Pekerjaan dan profesi



Setiap hal yang dikerjakan oleh manusia untuk menghasilkan sesuatu, dengan tingkat keterampilan dan tujuan apa saja, disebut sebagai pekerjaan. Profesi dimengerti sebagai pekerjaan yang dilakukan sebagai kegiatan pokok, dengan mengandalkan keterampilan atau keahlian khusus, dilaksanakan sebagai sumber utama nafkah hidup, dan dilaksanakan dengan keterlibatan pribadi yang mendalam. Dengan demikian seorang profesional adalah seorang yang melakukan pekerjaaan dengan mengandalkan keahlian dan keterampilan yang tinggi yang dimilikinya, meluangkan seluruh waktunya untuk pekerjaan atau kegiatan itu, hidup dari situ, dan bangga atas pekerjaannya itu. 

Dari berbagai profesi, bisa dibedakan apa yang disebut sebagai profesi khusus atau profesi luhur. Hal utama yang membedakan suatu profesi khusus dari profesi pada umumnya adalah tekanan utamanya pada pengabdian atau pelayanan kepada masyarakat. Jadi, kegiatan menjalankan profesi khusus dihayati sebagai panggilan dari Tuhan, yang memanggil dan menugaskan mereka untuk menyampaikan kasih (dalam bentuk pengabdian dan pelayanan) kepada yang membutuhkan. Contoh klasik dari profesi luhur, khususnya pada awal pertama munculnya profesi ini, dapat disebut di antaranya: dokter, penasehat hukum atau pembela di pengadilan, rohaniwan, dan tentara. 

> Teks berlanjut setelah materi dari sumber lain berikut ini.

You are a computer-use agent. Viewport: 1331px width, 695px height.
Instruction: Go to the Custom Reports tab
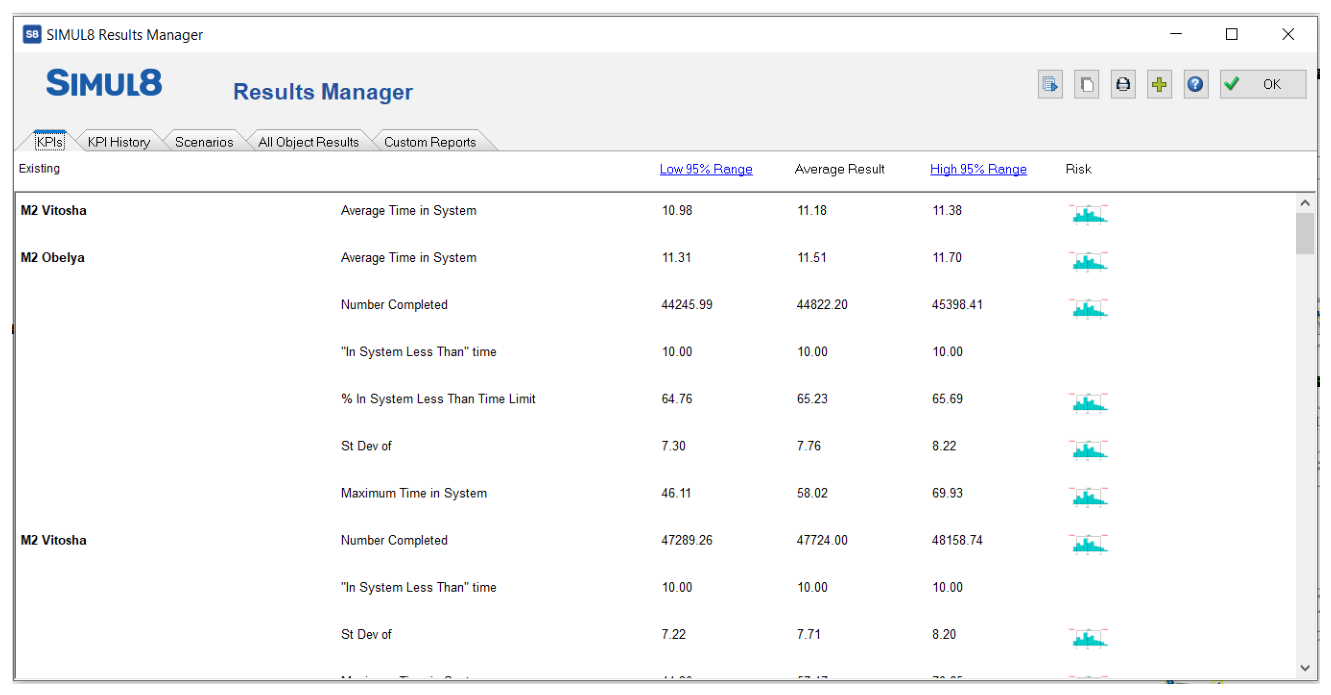(x=430, y=142)
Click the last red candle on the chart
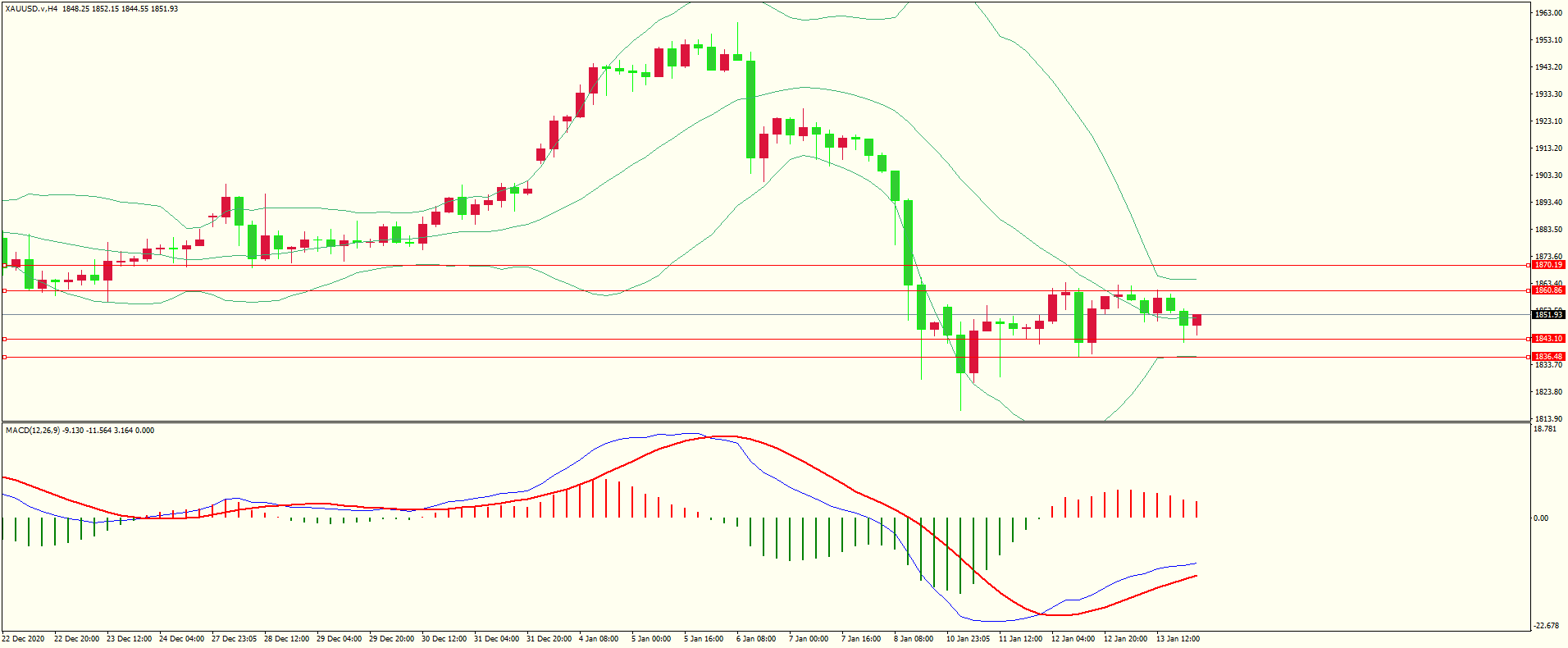The image size is (1568, 648). tap(1197, 320)
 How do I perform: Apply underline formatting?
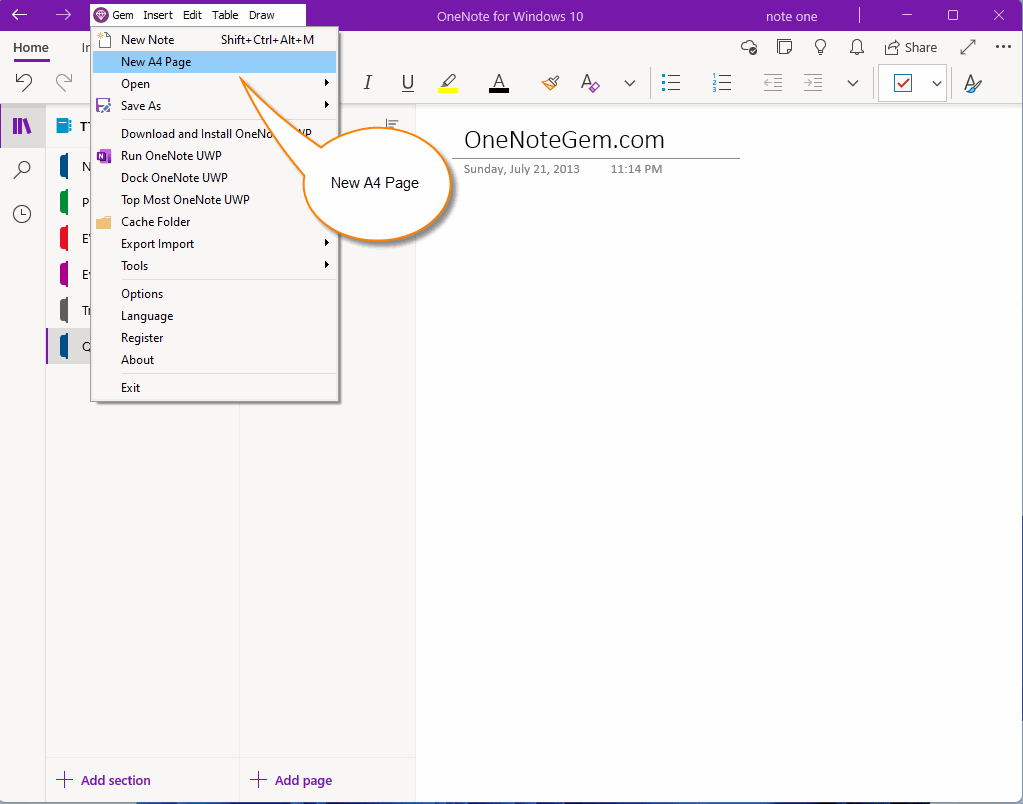(407, 83)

Ciri atau Sifat yang Selalu Melekat pada Profesi 

1.        Adanya pengetahuan khusus
Setiap profesi, apa pun profesi itu, selalu mengandaikan adanya suatu pengetahuan dan keterampilan atau keahlian khusus yang sangat diperlukan untuk menjalankan tugas-tugas profesional dengan baik. Pengetahuan atau keterampilan dan keahlian khusus yang dimiliki biasanya diperoleh dari hasil pendidikan dan pelatihan khusus yang sering harus dijalani dengan seleksi yang sangat ketat dan bahkan berat, ditambah dengan pengalaman bertahun-tahun bergelut di bidang itu.
2.        Adanya kaidah dan standar moral yang tinggi
Setiap profesi, khususnya profesi luhur, yang selalu terkait dengan pengabdian dan pelayanan langsung kepada masyarakat, sangat rentan akan penyalahgunaan yang dilakukan oleh yang menjalankan profesi itu sendiri. Salah satu senjata (moral) yang biasa digunakan untuk memelihara standar moral yang tinggi ini adalah dengan adanya kode etik untuk setiap profesi, umpamanya kode etik kedokteran, kode etik pengacara, kode etik jurnalistik, kode etik akuntan, dan sebagainya.
3.        Memerlukan izin khusus
Khususnya untuk suatu profesi luhur biasanya diperlukan suatu izin khusus untuk bisa menjalankannya. Ini terkait dengan kenyataan yang sangat jelas bahwa profesi yang mereka jalankan menyangkut kepentingan masyarakat banyak. Kepentingan yang dimaksud di sini sangat berkaitan dengan nilai-nilai dasar bagi manusia berupa keselamatan, keamanan, kelangsungan hidup, martabat kemanusiaan, dan sebagainya. Dengan persyaratan izin ini maka tidak sembarangan orang bisa menjalankan profesi tersebut. Ini dimaksudkan untuk menjaga agar masyarakat tidak menjadi korban dari pelaksanaan profesi oleh seorang yang tidak profesional.
4.        Menjadi anggota dari suatu organisasi profesi
Setiap orang yang ingin dan memenuhi syarat untuk memulai praktek menjalankan suatu profesi, khususnya profesi luhur, akan bergabung dengan kelompok profesi itu, dan menjadi salah seorang anggota darinya. Tujuan dari hal ini tidak lain adalah untuk menjaga keluhuran profesi itu sendiri. Dengan penggabungan tersebut diharapkan setiap anggota dari kelompok profesi dapat saling mendorong dan menguatkan untuk menjunjung tinggi kepemilikan standar moral yang tinggi, agar kode etik tidak dilanggar, pengabdian dan pelayanan kepada masyarakat tidak luntur, dan mendapatkan suatu wadah untuk mendiskusikan berbagai hal yang berkaitan dengan perbaikan kualitas pelaksanaan profesi mereka.